Fu però von Behring, grazie all’aiuto dell’immunologo Paul Ehrlich e delle sue teorie sugli anticorpi, a dare fondamenta più solide al suo studio e a ricevere il Nobel per la medicina, e il titolo non ufficiale di pioniere della moderna sierologia. Benché l’effetto protettivo del siero si esaurisse in una ventina di giorni, la sieroterapia si affermò come terapia di emergenza per altre malattie, dal tetano all’influenza spagnola (1918-1920), e oggi, con gli stessi criteri di emergenza, è usata un’altra frazione del sangue su malati con sintomi gravi di CoViD-19.

SALK E SABIN. Dopo la Seconda guerra mondiale si diffuse un’epidemia particolarmente violenta di poliomielite. Il poliovirus, identificato nel 1949, colpisce il sistema nervoso centrale e i neuroni motori del midollo spinale: fra il 1951 e il 1955 uccise o paralizzò circa 28.500 persone all’anno. La partita si giocò sul suolo statunitense e a vincerla fu un vaccino. Anzi, due: il primo, messo a punto dallo scienziato statunitense Jonas Salk, conteneva virus inattivato e, invece di causare la malattia, stimolava gli anticorpi a difendere l’organismo in caso di contagio.

Adottato tra mille festeggiamenti nel 1955, venne soppiantato pochi anni dopo dal vaccino con virus attivo attenuato del virologo polacco Albert Sabin. Più economico e semplice da somministrare, a gocce su una zolletta di zucchero, quello di Sabin fu l’arma letale antipolio usata nelle vaccinazioni a tappeto partite dal 1962. Salk, il cui vaccino (potenziato) oggi è in uso in Italia, morì nel 1995, mentre cercava un vaccino contro l’Aids.

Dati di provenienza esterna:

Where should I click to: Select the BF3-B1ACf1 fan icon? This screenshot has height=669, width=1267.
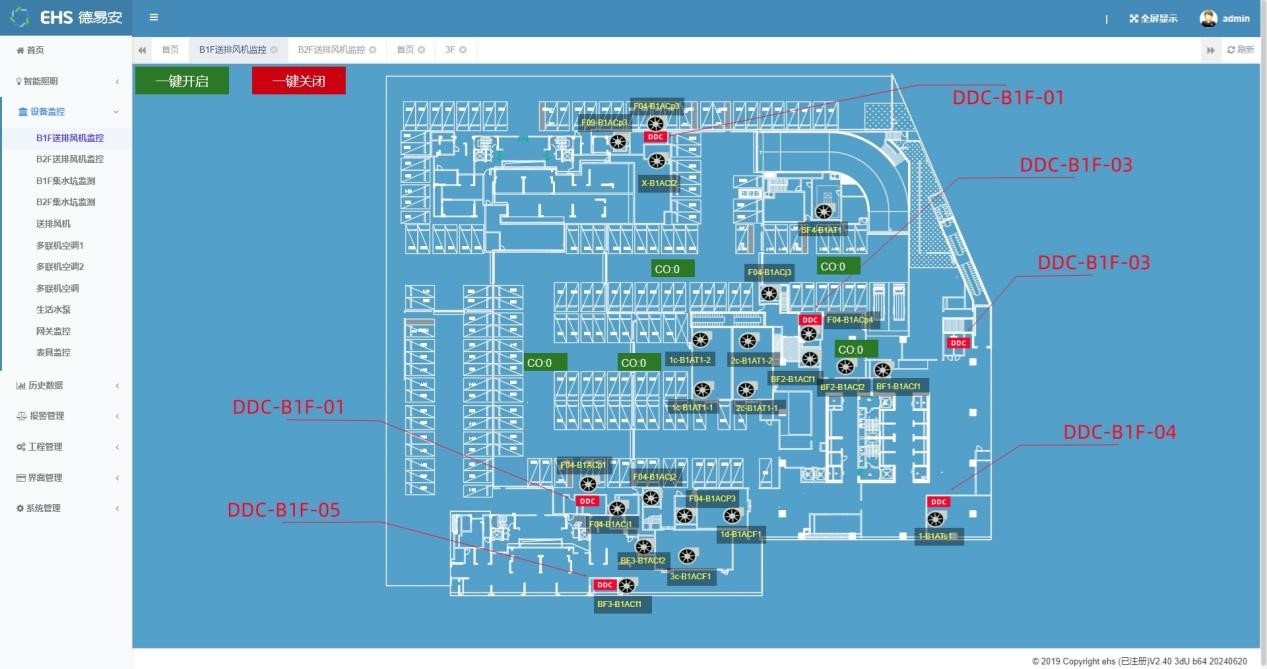pos(627,586)
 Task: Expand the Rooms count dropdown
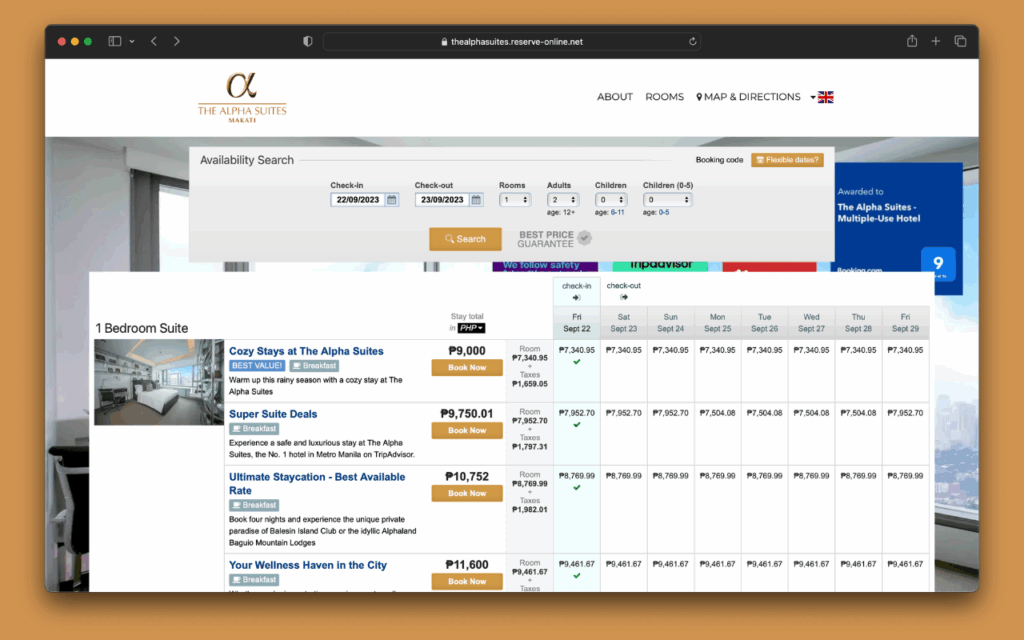515,200
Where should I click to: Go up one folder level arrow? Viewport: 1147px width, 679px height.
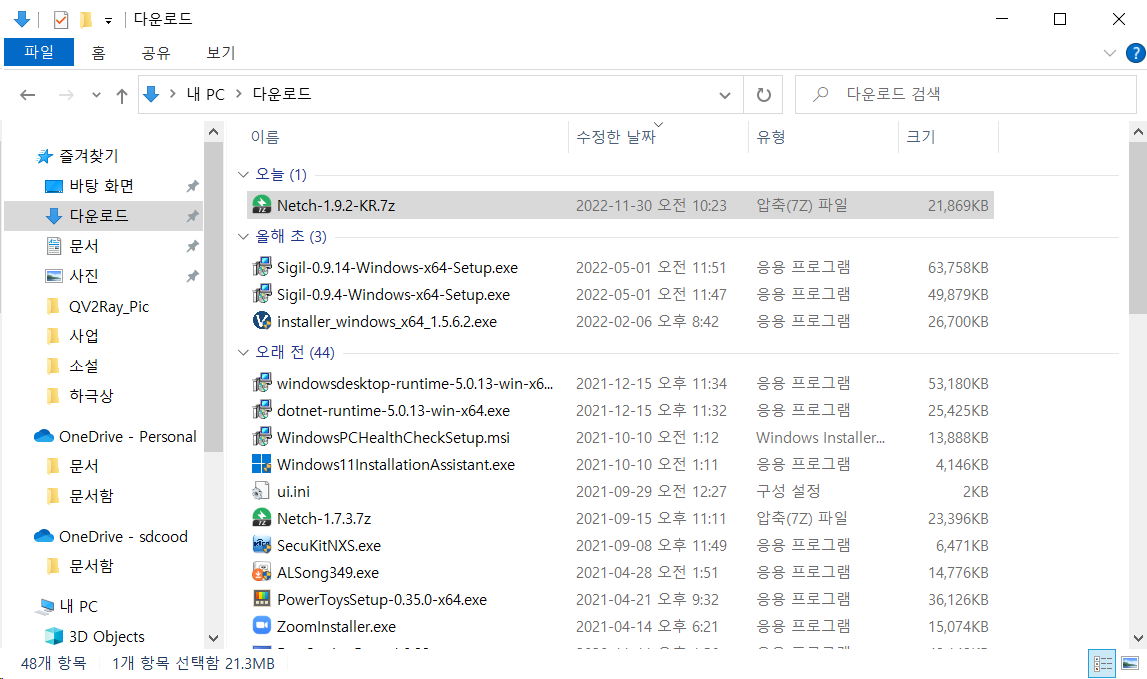click(x=122, y=95)
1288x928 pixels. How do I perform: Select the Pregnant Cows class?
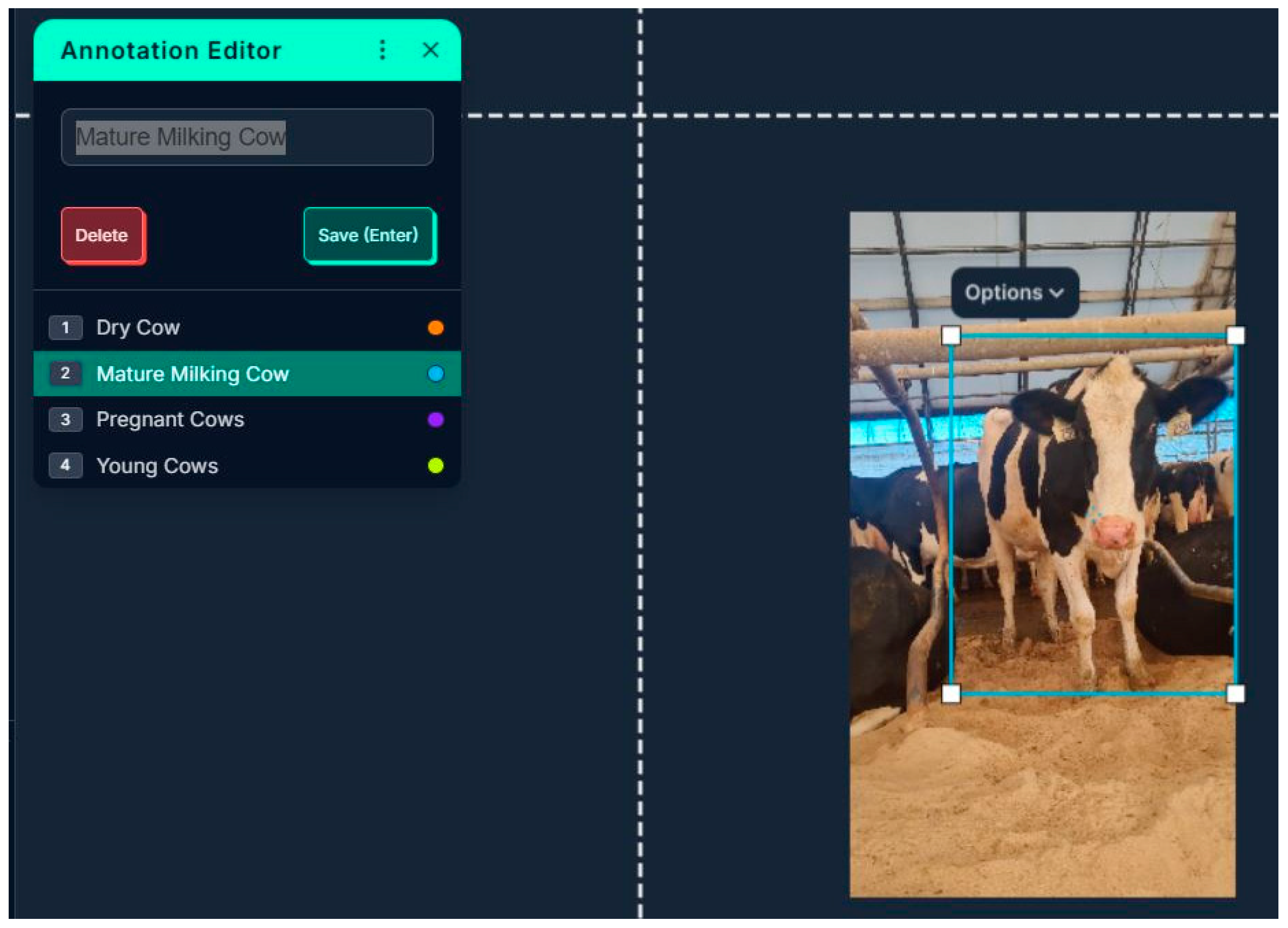coord(247,420)
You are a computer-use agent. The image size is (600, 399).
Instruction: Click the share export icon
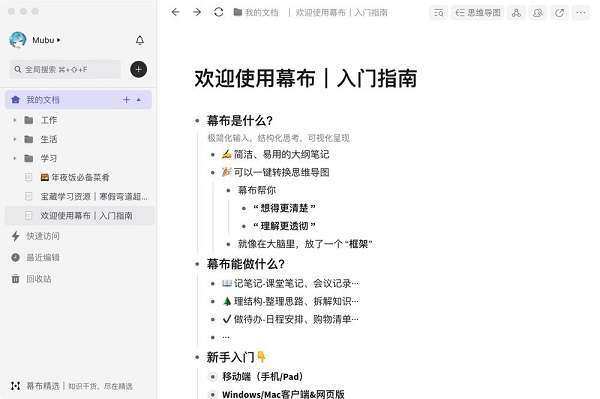point(559,13)
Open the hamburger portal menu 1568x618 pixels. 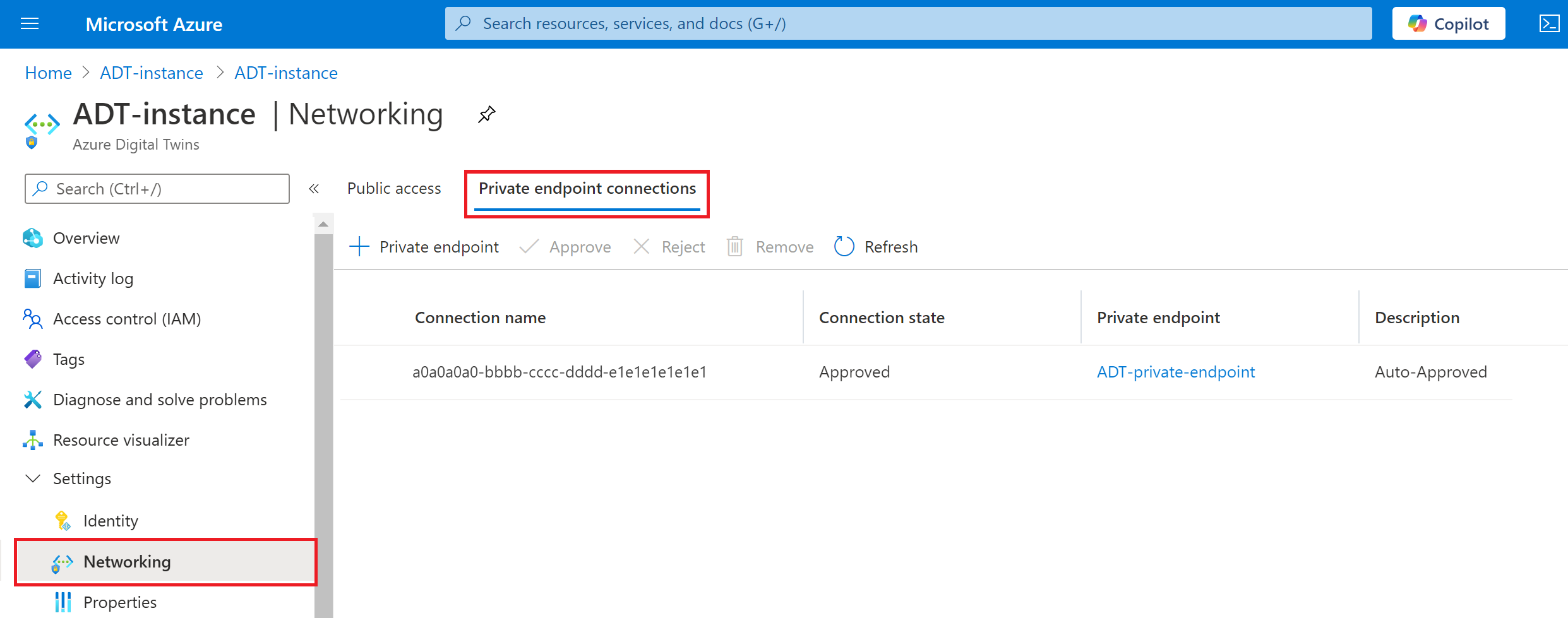[30, 24]
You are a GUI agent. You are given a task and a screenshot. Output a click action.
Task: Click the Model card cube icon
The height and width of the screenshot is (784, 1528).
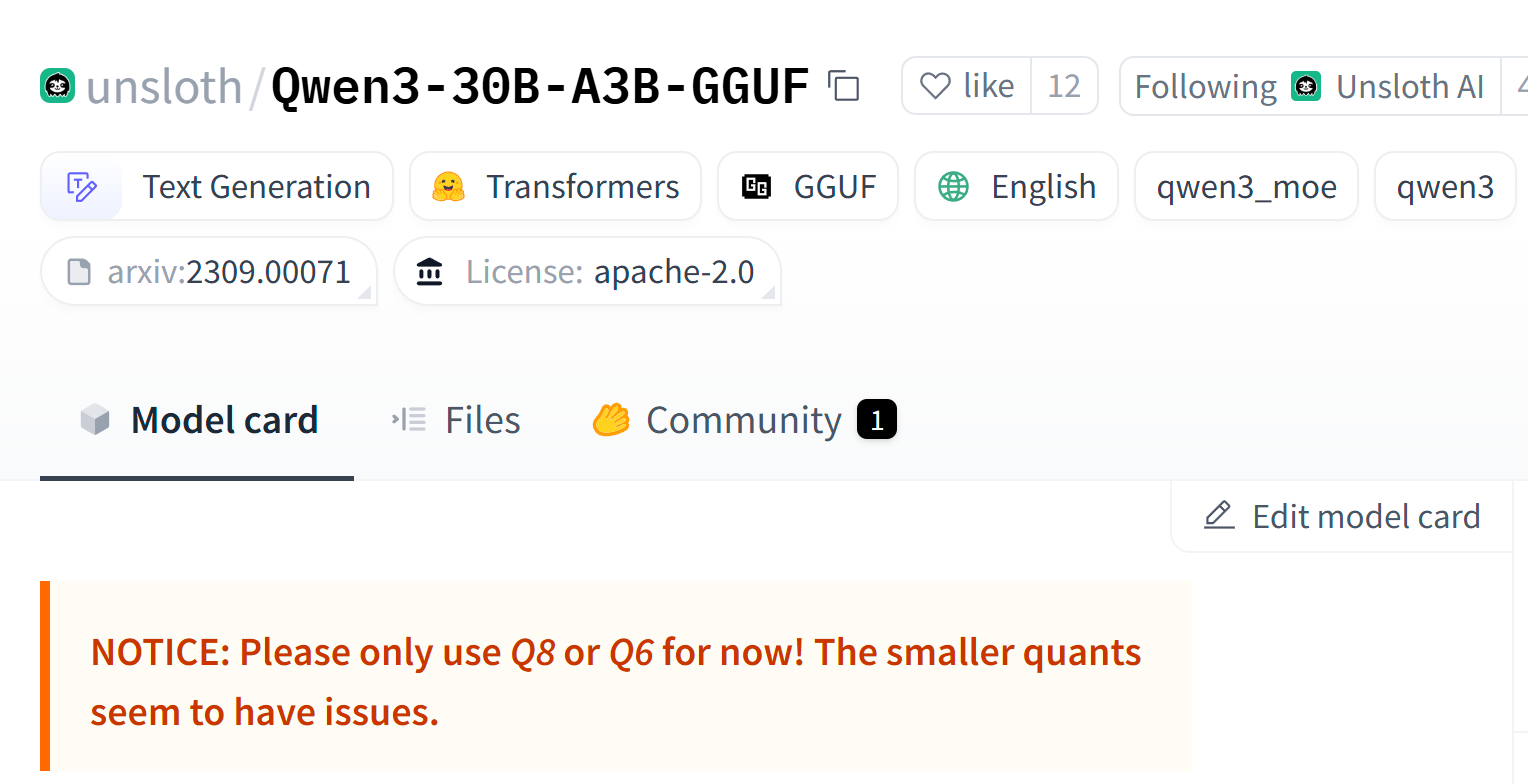[x=95, y=420]
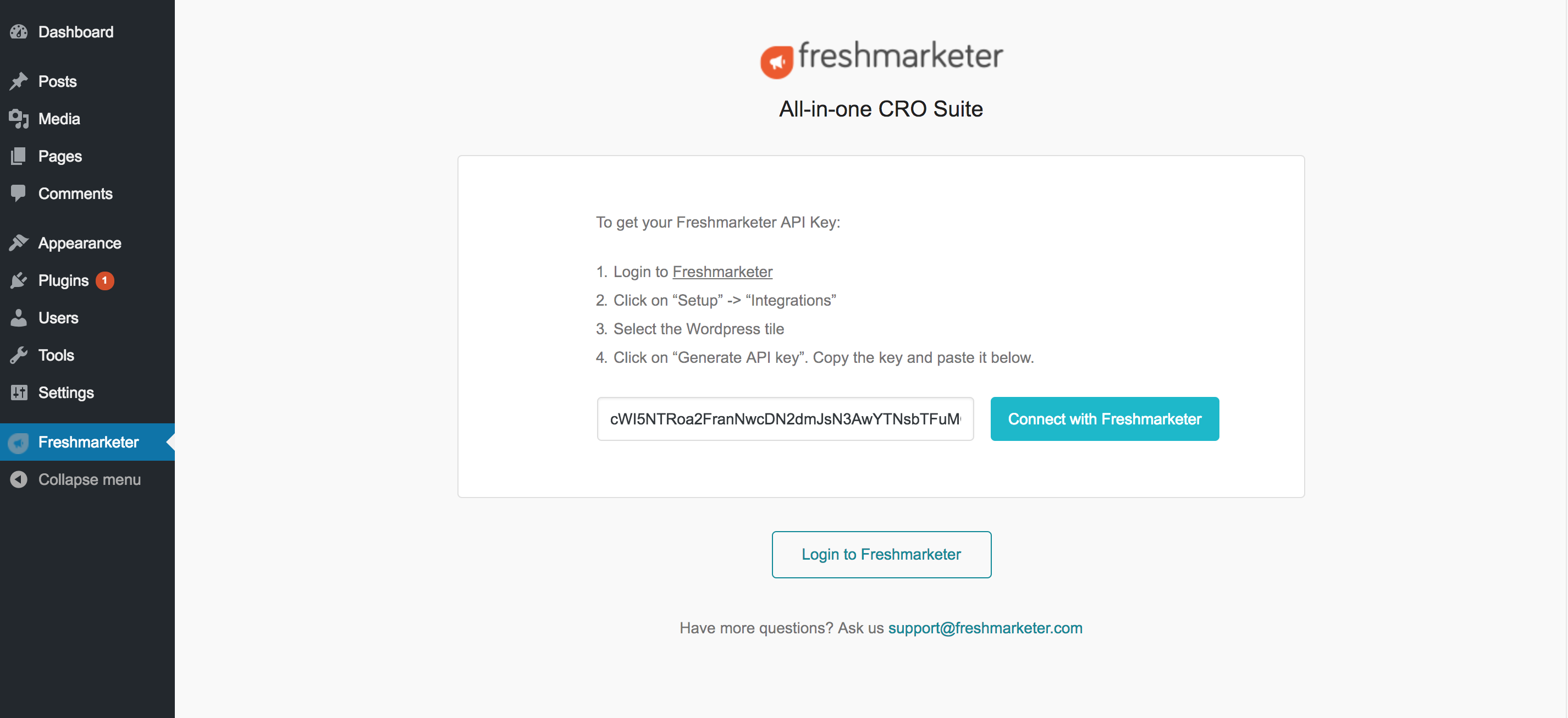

Poco più di un decennio prima era cominciata la vera rivoluzione nello sviluppo dei vaccini, scandita dall’avvento della biologia molecolare, delle tecniche di manipolazione del Dna e dello studio di ogni minima informazione contenuta nel Dna delle cellule dei microrganismi.

Costruiti a tavolino, non più con gli stessi virus e batteri che devono combattere, ma solo con una parte delle loro molecole o con specifici antigeni, oggi i vaccini vecchi sono stati migliorati, mentre i più recenti sono in grado combattere e sconfiggere malattie nuove e letali come Ebola. E adesso il mondo aspetta di sapere quando la scienza produrrà il vaccino anti-covid.